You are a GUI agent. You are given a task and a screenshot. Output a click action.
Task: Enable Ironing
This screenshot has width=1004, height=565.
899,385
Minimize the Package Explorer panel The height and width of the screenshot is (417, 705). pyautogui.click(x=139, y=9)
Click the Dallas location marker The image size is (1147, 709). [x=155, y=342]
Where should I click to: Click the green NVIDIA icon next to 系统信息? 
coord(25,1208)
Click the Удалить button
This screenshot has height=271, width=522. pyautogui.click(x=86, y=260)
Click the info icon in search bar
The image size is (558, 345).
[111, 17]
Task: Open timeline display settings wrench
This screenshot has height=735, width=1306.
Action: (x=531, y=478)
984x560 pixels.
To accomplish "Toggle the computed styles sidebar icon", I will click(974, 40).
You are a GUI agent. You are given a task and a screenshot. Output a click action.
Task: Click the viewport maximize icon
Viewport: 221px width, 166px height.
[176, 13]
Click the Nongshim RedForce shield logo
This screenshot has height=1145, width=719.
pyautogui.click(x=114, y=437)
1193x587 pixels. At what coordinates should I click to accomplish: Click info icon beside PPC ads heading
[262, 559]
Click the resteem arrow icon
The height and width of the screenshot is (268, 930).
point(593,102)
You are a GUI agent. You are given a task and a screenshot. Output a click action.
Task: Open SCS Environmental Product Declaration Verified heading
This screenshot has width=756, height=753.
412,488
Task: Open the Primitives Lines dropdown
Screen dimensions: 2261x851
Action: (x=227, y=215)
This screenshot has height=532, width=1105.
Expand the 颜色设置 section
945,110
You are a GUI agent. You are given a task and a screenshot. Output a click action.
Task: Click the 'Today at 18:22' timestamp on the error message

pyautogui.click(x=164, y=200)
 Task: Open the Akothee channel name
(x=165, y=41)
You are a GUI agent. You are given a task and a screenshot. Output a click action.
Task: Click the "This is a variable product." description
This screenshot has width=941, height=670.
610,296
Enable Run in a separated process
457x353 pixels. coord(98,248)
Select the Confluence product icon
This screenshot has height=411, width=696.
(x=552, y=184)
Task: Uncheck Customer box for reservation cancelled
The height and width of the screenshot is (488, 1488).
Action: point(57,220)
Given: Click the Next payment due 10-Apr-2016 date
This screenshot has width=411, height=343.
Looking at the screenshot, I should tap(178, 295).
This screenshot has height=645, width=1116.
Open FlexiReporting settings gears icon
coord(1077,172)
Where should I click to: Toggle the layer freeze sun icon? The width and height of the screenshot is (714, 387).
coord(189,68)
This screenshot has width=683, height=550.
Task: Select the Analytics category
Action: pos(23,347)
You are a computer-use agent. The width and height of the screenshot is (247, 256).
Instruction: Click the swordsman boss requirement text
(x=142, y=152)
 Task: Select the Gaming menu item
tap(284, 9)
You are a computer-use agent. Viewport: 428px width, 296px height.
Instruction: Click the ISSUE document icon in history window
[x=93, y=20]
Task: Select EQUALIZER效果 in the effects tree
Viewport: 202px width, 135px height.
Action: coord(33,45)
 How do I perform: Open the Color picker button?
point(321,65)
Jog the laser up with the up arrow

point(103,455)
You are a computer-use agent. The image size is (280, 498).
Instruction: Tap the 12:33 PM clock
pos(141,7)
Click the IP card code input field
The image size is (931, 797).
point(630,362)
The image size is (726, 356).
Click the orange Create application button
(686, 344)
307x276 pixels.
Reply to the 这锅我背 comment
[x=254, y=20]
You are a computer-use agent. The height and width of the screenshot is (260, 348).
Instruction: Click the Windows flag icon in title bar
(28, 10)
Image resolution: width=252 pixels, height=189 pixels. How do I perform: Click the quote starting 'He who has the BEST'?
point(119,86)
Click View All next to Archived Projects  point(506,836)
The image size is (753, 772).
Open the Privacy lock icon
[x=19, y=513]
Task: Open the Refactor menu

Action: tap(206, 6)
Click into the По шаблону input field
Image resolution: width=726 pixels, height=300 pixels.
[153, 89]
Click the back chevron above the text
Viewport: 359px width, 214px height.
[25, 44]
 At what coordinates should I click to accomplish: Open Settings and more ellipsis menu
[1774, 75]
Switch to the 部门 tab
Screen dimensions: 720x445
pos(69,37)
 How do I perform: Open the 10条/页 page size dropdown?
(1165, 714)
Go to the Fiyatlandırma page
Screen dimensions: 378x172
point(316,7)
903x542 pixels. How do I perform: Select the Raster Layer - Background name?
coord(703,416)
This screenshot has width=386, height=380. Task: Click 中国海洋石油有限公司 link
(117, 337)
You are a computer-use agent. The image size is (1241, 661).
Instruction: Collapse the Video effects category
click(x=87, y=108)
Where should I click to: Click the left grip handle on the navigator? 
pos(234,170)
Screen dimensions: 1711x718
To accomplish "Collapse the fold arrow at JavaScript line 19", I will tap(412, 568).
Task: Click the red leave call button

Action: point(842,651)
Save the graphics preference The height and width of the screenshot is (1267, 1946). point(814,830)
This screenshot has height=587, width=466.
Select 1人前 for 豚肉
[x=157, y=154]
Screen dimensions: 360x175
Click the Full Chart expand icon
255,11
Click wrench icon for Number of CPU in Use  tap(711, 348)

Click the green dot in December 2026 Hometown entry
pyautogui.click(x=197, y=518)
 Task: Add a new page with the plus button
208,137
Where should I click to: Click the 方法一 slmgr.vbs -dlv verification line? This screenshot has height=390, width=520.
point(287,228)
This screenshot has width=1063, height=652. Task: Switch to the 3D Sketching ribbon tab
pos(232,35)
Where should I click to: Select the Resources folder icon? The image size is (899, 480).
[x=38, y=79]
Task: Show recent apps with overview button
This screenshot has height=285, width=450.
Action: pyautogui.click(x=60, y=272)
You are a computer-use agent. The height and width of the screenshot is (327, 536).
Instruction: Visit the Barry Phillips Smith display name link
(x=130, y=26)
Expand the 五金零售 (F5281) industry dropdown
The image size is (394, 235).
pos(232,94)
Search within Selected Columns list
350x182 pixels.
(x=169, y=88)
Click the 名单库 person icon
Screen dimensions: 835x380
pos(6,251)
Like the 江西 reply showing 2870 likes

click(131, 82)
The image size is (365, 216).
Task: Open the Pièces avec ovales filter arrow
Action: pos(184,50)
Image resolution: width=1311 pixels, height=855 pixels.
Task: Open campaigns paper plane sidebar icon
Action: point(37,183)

WHAT THE EXERCISE ASKS:
Reproduce verbatim the part of the listing that opens with the line containing "Task: Open the Primitives Lines dropdown" and closes with the line containing "coord(1077,172)", both of those lines included.

TASK RESPONSE:
Task: Open the Primitives Lines dropdown
Screen dimensions: 2261x851
Action: (x=227, y=215)
This screenshot has height=532, width=1105.
Expand the 颜色设置 section
945,110
You are a GUI agent. You are given a task and a screenshot. Output a click action.
Task: Click the 'Today at 18:22' timestamp on the error message

pyautogui.click(x=164, y=200)
 Task: Open the Akothee channel name
(x=165, y=41)
You are a GUI agent. You are given a task and a screenshot. Output a click action.
Task: Click the "This is a variable product." description
This screenshot has width=941, height=670.
610,296
Enable Run in a separated process
457x353 pixels. coord(98,248)
Select the Confluence product icon
This screenshot has height=411, width=696.
(x=552, y=184)
Task: Uncheck Customer box for reservation cancelled
The height and width of the screenshot is (488, 1488).
Action: point(57,220)
Given: Click the Next payment due 10-Apr-2016 date
This screenshot has width=411, height=343.
Looking at the screenshot, I should tap(178, 295).
This screenshot has height=645, width=1116.
Open FlexiReporting settings gears icon
coord(1077,172)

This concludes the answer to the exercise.